**BRIEF**
Your task is to find every line in the records that holds the string "Privacy" and copy it.

(Stored items from a collection)
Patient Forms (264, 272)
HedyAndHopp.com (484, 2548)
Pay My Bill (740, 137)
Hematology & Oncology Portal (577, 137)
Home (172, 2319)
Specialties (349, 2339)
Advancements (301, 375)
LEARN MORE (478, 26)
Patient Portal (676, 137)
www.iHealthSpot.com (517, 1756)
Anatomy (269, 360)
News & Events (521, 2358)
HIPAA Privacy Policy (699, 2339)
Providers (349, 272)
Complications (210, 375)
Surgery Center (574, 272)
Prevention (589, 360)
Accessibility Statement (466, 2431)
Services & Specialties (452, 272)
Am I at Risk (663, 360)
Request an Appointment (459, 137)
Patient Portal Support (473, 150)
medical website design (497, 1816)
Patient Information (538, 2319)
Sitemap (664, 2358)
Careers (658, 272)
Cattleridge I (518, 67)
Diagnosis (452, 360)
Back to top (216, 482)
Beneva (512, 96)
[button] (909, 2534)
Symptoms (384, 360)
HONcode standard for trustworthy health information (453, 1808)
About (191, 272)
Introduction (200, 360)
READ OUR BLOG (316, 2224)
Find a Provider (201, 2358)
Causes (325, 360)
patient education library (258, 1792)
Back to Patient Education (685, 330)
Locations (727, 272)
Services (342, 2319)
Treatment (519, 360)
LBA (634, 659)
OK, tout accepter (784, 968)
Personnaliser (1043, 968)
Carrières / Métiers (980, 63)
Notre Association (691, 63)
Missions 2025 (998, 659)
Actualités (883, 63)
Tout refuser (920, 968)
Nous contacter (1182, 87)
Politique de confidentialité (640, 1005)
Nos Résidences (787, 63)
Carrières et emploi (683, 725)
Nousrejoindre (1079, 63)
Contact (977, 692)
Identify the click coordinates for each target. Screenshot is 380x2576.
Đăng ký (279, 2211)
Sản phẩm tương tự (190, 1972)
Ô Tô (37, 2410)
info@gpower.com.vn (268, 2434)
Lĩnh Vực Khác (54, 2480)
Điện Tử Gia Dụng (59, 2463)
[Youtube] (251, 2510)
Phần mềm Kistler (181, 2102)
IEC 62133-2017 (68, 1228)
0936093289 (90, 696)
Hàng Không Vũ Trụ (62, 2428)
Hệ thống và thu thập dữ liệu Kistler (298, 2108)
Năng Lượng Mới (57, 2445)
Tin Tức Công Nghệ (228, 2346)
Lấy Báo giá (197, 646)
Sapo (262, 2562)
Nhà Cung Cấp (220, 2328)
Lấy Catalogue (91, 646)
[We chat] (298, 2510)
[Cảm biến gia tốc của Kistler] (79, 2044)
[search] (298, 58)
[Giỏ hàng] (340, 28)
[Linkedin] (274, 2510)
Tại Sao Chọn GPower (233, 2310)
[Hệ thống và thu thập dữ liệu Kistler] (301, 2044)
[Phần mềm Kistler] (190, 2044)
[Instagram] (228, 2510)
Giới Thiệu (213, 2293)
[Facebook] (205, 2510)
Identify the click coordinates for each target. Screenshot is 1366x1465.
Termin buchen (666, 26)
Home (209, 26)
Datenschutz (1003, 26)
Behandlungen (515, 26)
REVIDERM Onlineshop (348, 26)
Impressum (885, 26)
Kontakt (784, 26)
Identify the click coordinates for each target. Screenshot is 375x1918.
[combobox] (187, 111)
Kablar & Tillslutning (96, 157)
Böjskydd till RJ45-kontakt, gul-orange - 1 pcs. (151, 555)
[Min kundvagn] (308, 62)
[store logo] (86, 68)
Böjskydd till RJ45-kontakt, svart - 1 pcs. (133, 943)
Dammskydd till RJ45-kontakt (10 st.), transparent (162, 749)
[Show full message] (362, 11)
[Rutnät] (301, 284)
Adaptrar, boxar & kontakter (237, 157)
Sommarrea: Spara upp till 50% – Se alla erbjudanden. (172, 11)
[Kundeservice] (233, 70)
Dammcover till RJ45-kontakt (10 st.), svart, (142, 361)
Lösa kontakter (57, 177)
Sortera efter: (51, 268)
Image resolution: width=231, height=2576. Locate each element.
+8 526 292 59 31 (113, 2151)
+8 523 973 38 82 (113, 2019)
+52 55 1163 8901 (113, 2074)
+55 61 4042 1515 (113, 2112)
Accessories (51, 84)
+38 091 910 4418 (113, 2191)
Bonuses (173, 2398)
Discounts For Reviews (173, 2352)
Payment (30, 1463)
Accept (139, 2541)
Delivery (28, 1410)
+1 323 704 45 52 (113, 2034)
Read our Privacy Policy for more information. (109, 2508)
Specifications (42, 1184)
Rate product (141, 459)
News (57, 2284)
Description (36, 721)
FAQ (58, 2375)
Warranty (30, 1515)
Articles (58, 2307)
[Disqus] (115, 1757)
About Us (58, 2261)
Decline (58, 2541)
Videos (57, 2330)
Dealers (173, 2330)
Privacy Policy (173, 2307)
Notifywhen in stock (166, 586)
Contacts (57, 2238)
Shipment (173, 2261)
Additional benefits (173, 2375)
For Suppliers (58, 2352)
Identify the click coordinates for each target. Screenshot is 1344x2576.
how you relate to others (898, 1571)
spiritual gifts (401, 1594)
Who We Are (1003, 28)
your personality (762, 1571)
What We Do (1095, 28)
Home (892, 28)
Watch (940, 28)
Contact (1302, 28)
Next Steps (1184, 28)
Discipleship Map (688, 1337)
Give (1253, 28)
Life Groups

**SOLUTION TO THIS PROBLEM**
HIPAA Privacy Policy (699, 2339)
Read our Privacy Policy for more information. (109, 2508)
Privacy Policy (173, 2307)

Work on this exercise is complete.